Para ellxs, para los bardeadxs por todo y despojadxs de todo, es que pienso este día internacional de lxs trabajadorxs como una real reivindicación y una alerta gigante para todxs lxs que aún no nos caemos del mapa. Y apunto un par de anécdotas para que además se conozca cómo verdaderamente son:
I) Abril-mayo del año pasado, por ahí. Hermosa protesta colectiva en tribunales federales de calle España contra el 2×1 de la Corte Suprema de Injusticia para liberar a los genocidas. Mediodía pasado, horario pico en que los cuidacoches van hasta “la comuna» a renovar la compra de tarjetas de estacionamiento para la tarde o para el otro día. Los rostros de preocupación de lxs militantes por el nuevo atropello, el mío de una mustiedad sin nombre. Ellos, “los tarjeteros”, saben exactamente qué hago yo ahí, cubriendo los juicios y revelando el terror. Me respetan por eso. Pasa el flaco «Keke» con su chaqueta verde, me pregunta qué pasa, le cuento. Su respuesta fue una síntesis perfecta de lo que cómo pueblo sentíamos ante la verdadera inseguridad jurídica. Y lo dijo con mucho odio: «¡Qué pija tener que luchar para que no suelten a estos viejos culiados! Cuidate hermano».
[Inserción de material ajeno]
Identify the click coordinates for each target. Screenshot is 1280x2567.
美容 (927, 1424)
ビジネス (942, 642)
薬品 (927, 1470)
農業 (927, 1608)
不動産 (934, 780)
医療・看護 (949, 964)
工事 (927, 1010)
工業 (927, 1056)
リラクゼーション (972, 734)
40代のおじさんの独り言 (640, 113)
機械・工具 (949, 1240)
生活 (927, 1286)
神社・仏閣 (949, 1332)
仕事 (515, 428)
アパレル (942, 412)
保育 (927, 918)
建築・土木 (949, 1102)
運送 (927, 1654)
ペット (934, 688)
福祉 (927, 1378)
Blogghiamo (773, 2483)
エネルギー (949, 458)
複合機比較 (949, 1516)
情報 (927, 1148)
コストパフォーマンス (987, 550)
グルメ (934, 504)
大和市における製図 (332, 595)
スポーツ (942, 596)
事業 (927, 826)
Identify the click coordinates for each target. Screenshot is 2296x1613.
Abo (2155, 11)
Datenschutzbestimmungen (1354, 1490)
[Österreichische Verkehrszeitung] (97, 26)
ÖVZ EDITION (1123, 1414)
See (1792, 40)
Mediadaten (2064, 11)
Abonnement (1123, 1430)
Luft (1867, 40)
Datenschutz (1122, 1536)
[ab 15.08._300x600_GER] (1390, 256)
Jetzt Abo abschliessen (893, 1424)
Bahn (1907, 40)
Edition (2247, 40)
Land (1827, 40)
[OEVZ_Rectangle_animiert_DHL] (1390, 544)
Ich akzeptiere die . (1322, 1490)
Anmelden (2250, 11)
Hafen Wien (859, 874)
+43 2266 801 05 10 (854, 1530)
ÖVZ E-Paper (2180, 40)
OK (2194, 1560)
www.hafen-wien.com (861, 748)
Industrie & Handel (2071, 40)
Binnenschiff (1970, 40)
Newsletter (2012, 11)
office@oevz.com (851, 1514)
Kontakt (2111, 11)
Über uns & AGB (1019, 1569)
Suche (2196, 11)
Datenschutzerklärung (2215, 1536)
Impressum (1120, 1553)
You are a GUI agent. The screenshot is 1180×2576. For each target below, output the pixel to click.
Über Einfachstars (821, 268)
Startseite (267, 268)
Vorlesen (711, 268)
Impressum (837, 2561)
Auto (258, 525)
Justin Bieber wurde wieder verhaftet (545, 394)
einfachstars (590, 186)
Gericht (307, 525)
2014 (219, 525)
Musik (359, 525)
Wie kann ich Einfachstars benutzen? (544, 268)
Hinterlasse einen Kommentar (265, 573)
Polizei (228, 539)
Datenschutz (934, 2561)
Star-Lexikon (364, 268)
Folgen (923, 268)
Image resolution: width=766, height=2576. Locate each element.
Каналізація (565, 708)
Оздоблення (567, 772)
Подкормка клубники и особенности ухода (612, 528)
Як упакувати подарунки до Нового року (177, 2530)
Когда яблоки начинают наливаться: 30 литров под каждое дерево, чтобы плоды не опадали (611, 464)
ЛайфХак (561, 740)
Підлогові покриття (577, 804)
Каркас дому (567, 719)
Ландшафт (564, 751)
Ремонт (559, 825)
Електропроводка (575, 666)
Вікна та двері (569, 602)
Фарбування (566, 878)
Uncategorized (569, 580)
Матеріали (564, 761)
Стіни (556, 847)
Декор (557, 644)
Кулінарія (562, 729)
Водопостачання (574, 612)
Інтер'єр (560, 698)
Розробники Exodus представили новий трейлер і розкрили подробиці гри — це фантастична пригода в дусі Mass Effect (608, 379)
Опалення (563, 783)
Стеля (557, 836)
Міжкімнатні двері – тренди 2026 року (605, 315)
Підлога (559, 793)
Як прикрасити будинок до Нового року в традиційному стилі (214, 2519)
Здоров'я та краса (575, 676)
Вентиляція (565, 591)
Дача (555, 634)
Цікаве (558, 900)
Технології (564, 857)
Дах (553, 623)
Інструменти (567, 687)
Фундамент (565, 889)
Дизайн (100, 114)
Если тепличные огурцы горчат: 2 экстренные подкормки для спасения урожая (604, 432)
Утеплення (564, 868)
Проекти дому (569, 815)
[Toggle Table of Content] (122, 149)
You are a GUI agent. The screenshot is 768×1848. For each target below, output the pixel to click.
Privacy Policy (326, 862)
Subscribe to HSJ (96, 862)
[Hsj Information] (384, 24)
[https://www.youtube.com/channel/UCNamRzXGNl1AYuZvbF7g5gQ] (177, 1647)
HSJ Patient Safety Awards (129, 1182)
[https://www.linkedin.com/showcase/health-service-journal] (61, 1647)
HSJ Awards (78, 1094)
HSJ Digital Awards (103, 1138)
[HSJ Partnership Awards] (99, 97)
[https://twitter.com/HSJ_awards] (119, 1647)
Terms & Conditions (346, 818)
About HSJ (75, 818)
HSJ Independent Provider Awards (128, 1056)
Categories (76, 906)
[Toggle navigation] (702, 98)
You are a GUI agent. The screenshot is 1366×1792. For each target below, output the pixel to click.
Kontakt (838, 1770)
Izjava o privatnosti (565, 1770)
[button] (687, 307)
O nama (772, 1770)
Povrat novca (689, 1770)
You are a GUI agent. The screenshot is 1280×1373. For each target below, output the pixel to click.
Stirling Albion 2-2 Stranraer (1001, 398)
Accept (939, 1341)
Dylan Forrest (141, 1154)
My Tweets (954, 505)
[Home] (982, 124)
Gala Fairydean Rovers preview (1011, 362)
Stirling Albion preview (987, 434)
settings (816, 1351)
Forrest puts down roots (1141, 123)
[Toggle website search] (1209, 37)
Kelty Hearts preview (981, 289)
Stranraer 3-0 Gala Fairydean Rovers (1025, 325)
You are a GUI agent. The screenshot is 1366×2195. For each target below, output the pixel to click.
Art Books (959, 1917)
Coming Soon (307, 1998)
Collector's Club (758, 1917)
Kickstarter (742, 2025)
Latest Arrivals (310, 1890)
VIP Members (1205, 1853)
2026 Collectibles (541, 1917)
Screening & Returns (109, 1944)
II) Febrero de este año, un par de días antes de partir a Bolivia. Voy apurado, con diez mil cosas en la cabeza por calle San Martín. Pero a la altura del Correo, cuando veo a dos de los guachines que siempre más quise, me dije «no me puedo ir sin despedirme de ellos», sabiendo cómo corre el reguero del rumor en la calle y que, si les contaba, en minutos se enteraría media Mendoza… El Marianito y El Gurí sobre la calle, voy hasta el filo del cordón y en personaje les espeto «loooocos, portensé mal». Sus caras, sus risotadas, sus alegrías y sus sapiencias me fortalecen de inmediato. Nos abrazamos onda scrum. «Sebitaaa, cómo andás, cuándo vas a volver a la muni…» La misma cantinela de siempre, adorables. Les cuento que me voy, que por un largo tiempo no quiero pisar Argentina salvo para ver a mi familia. Se ponen tristes pero de toque se recomponen, me hacen chistes y empiezo a despedirme. Ya soltándonos, el Marianito grita en el medio de la calle «Sebita, nun-ca te va-mos a ol-vi-dar». Y yo: «Yo tampoco». Y levanto la voz «Cuídense, de los ra-tis y de los ra-di-ca-les». «¡Vaaamo nomás!», fue lo último que les escuché, junto con sus carcajadas.